Isolated as they are, the Biosphereans will at least have reasonably comfortable accommodations. Each person has a 34-sq.-meter (360-sq.-ft.) apartment, with a common dining hall and recreation facilities. They will have computer and voice communications with the outside world and their own Mission Control. In case of emergency, someone can be removed through an air lock without interfering with the functioning of the closed environment.
Margret Augustine, the project's director and co-architect, estimates that the Biosphereans will spend about four hours a day doing scientific work and four hours on food production. Eggs will be collected from the Biospherean chickens, milk from the Biospherean goats, fish from the rice paddies or the ocean, meat from a plentiful supply of Vietnamese potbellied pigs. Surveying the desert biome he helped build from a cliffside in the savannah area, botanist Tony Burgess of the University of Arizona admits, "I thought I knew a lot about ecology when I started this. But this has been the most humbling experience of my life. Mies van der Rohe was right when he said, 'God is in the details.' "

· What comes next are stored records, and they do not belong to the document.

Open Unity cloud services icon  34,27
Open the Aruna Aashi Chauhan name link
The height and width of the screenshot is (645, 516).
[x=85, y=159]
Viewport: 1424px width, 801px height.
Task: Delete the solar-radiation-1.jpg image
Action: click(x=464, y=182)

It has been a formidable task to organize these details -- assembling plant strains, microbes, insects, and putting them together with bats, bush babies, lizards, tortoises and other life forms. No one expects all the species to survive; in fact, Burgess believes that between a quarter and a third will become extinct during the two-year period. But that is part of the experiment as well. Scientists do not necessarily know which plants and animals are best suited to self-contained habitats, and trial and error is the only way to be sure. Says Carl Hodges, director of the Environmental Research Laboratory of the University of Arizona, who directed the research and development for Biosphere's farm: "This is not an academic exercise meant to generate Ph.D.s." If it works, it will instead be hailed as one of the most concrete contributions ever made to understanding the workings of Biosphere I.